For me, it was always strongest when my twin would go silent, triggering my abandonment issues so intensely that love would morph into a burning rage that felt like hatred. In reality, it was just love screaming through layers of pain.

When I finally understood that my twin’s “hatred” was actually highlighting where I needed to heal my own self-hatred, everything shifted. Now, those intense emotions feel more like signposts pointing me toward growth rather than actual hatred from either of us.

Twin flames can absolutely hate each other at first.
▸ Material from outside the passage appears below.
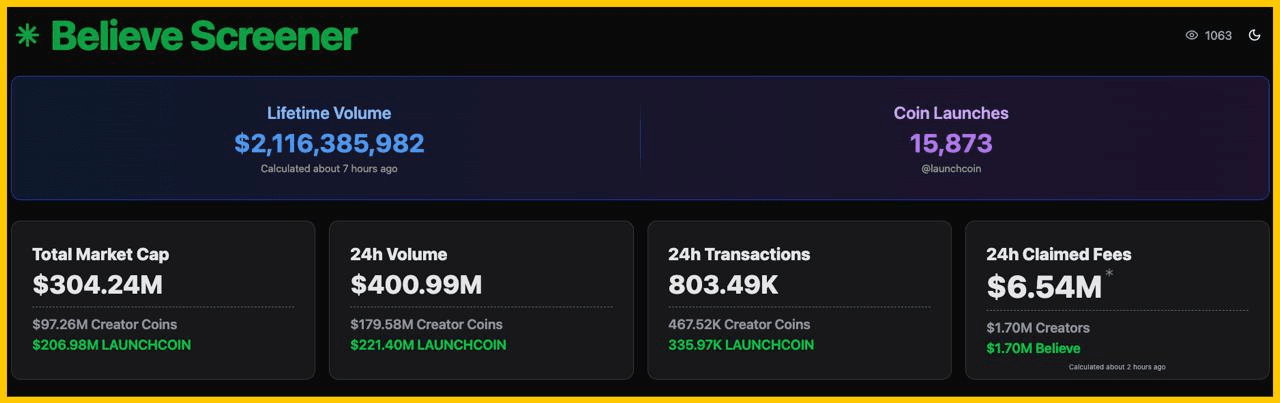Screen dimensions: 1280x403
Task: Click the 467.52K Creator Coins text
Action: [x=739, y=324]
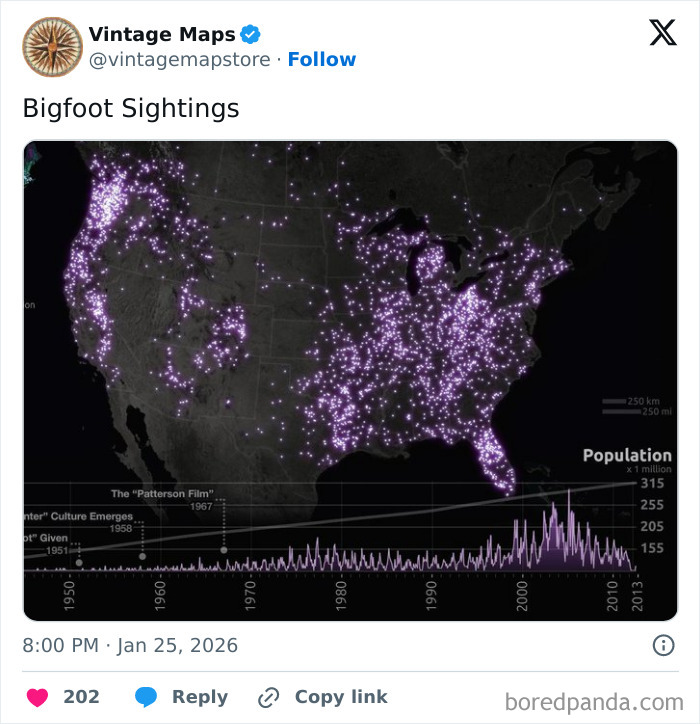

My experience was similar. We met as teenagers and immediately clashed, having explosive arguments over the most trivial things. This raw, inexplicable intensity made us react so strongly to each other. Neither of us was typically confrontational people, yet something about our dynamic brought out this fierce energy.

Looking back, I see that mirror effect everyone talks about. Seeing the worst parts of yourself reflected in another person can be deeply triggering. But that initial friction is often part of the process.

You may notice that your twin flame connection emerged from past wounds and trauma - it’s very common. Like many others, you might have experienced childhood hurts that still influence how you relate to others today. When these old wounds remain unhealed, it’s easy to project those familiar painful dynamics onto your twin flame.

You might find yourself idealizing certain relationships while being overly critical of others or making snap judgments about people based on gut feelings rather than reality. You even see it sometimes here on the forum.

Notice how you react strongly to situations that remind you of past pain. This heightened sensitivity often shows what still needs healing within yourself. The key is recognizing these patterns so you can begin to separate old trauma responses from your true twin flame connection.